Les résultats intermédiaires de 578 enfants testés dans le programme renforcé (GeneXpert + Abbott RT2000) entre mai 2016 et mai 2017 sont disponibles : 99% des mères étaient sous ARV mais 23% avaient une CV > 1 000 cop/mL. 18 enfants ont été infectés (2,33%) sur les sites conventionnels et 3,75% sur les sites renforcés. Le seul facteur associé en analyse multivarié est la charge virale de la mère (OR = 4,5, > 1000 versus <1000 cop/mL).

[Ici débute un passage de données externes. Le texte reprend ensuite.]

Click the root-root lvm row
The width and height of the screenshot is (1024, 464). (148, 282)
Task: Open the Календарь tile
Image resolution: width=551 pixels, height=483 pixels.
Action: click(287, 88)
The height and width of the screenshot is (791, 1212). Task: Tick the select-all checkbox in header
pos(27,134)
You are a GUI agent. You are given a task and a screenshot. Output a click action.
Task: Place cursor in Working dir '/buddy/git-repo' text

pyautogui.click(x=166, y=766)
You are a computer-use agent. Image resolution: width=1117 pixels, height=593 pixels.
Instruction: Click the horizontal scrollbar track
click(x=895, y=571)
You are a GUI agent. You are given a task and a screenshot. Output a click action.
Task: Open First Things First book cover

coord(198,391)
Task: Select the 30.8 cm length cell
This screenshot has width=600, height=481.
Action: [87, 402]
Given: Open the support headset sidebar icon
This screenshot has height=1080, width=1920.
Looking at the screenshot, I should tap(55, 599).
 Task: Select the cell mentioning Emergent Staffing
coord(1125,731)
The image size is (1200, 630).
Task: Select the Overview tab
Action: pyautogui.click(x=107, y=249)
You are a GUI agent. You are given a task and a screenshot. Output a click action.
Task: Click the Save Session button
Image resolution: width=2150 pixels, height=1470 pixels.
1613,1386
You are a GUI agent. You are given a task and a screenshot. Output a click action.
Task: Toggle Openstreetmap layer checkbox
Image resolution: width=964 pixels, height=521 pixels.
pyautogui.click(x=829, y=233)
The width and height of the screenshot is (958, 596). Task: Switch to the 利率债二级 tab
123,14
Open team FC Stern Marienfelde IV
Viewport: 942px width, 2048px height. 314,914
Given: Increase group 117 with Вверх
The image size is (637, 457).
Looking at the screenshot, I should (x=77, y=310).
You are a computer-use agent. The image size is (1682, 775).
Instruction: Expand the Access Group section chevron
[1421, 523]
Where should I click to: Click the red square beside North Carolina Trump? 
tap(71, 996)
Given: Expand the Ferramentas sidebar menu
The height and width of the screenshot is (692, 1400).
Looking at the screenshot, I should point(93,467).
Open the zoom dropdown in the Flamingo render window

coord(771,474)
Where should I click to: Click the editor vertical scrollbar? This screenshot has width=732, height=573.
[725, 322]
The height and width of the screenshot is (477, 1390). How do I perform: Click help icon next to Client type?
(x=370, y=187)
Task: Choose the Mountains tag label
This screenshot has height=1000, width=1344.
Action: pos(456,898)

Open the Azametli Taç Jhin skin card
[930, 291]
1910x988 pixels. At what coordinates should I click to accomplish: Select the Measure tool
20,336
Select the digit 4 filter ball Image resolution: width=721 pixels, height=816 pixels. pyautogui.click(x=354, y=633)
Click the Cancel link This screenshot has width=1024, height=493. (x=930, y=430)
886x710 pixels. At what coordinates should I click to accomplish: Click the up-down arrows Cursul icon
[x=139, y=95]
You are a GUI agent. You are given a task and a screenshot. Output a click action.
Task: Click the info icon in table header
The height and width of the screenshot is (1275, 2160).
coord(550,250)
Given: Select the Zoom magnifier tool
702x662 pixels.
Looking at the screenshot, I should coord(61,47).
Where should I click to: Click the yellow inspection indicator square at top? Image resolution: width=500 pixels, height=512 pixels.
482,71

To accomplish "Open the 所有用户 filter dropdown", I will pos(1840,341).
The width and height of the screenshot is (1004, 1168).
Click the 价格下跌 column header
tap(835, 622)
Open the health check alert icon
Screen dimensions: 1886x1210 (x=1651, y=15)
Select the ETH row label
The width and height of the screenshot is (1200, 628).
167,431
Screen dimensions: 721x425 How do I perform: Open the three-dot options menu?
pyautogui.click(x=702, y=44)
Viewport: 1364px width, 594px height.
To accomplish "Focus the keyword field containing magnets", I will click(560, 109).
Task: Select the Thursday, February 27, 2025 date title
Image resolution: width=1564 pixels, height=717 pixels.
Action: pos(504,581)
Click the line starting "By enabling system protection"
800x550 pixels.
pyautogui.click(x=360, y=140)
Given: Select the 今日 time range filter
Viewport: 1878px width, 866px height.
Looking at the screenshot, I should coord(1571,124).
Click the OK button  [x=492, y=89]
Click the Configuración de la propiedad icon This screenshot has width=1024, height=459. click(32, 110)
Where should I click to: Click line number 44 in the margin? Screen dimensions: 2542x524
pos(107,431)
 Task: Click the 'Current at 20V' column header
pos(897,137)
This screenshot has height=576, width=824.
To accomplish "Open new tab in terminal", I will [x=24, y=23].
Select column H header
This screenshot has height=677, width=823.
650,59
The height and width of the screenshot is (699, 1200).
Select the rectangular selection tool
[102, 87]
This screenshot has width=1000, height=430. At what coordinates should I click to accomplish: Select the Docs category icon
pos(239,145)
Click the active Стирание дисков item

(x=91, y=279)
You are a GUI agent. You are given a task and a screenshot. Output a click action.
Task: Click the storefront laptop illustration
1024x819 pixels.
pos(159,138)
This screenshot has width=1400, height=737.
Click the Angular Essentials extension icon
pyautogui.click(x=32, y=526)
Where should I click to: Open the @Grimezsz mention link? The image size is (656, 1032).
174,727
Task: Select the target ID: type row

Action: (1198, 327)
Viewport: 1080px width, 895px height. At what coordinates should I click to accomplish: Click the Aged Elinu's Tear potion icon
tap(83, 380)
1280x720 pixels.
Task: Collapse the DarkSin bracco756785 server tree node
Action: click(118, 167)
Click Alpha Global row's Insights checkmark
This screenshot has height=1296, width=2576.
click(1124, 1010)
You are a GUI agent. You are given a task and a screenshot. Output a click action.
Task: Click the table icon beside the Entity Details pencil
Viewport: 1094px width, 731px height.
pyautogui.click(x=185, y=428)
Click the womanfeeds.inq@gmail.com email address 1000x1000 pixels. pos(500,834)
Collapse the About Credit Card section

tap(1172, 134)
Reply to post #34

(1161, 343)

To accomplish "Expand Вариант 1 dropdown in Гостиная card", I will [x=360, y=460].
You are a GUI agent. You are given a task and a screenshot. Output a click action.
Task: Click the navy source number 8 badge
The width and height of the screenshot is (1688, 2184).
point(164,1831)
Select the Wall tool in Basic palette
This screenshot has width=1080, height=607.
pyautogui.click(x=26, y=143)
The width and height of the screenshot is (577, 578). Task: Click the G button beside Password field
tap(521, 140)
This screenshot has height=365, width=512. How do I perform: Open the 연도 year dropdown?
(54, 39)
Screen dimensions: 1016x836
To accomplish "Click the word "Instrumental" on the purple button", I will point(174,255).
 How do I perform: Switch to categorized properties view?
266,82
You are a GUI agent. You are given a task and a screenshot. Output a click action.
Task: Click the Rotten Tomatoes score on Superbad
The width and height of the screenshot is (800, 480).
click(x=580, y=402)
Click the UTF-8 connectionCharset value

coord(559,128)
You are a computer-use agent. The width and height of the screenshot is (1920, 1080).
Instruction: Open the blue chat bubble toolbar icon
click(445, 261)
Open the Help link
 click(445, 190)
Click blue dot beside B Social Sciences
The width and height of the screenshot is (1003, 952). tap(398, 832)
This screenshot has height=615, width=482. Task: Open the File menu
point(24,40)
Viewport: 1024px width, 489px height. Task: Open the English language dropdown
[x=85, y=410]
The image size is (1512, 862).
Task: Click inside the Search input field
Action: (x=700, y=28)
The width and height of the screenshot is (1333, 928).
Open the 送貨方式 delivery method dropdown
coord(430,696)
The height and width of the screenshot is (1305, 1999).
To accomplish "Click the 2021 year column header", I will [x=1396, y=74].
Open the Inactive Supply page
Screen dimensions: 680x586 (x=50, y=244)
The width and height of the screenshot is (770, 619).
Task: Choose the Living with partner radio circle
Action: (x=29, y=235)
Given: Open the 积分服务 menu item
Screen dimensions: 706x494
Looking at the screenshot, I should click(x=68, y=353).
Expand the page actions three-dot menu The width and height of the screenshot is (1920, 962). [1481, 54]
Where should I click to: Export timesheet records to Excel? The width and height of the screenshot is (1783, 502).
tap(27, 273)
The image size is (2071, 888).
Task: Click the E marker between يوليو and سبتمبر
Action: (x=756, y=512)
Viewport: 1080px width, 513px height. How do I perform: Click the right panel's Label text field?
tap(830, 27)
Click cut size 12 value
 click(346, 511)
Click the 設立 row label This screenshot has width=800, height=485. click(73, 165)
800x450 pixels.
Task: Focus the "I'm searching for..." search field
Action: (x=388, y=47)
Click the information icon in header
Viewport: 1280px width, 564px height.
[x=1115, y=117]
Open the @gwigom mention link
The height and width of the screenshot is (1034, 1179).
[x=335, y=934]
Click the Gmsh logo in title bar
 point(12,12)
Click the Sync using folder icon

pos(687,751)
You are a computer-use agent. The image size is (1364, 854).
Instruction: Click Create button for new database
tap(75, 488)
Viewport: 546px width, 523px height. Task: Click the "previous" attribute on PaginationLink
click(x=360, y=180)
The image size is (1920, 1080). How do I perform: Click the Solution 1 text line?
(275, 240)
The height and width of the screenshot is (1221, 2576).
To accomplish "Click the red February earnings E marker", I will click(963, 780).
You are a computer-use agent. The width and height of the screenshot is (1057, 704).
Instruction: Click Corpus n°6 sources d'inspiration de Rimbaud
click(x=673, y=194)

Sur les sites renforcés, le GeneXpert permet de rendre les résultats en 5 jours, contre 70 jours avec l’Abbott RT2000. La sensibilité du GeneXpert est de 100% comparée à l’Abbott RT2000, et la spécificité est de 99,8%: 3 enfants étaient négatifs en Abbott et positifs en GeneXpert, dont deux se sont avérés séronégatifs sur les contrôles ultérieurs, et un n’a pu être retrouvé. Quatre enfants diagnostiqués positifs sont décédés en attendant le résultat du test Abbott et sans avoir débuté leur traitement ARV, ce qui laisse à penser que le délai de rendu de résultat à vraiment une importance.

La spécificité et la sensibilité du GeneXpert permettent d’envisager un accès plus élargi à cette technique, et une réduction importante des temps de rendu de résultats, sans cout supplémentaire important (étude coût-efficacité en cours) compte tenu du déploiement des GeneXpert dans le cadre de la tuberculose.

Ces chronique de l'ICASA 2017 ont été réalisées et publiées en intégralité par Cédric Avrieux sur le site du COREVIH-Bretagne. Nous les republions ici avec l'aimable autorisation de l'auteur.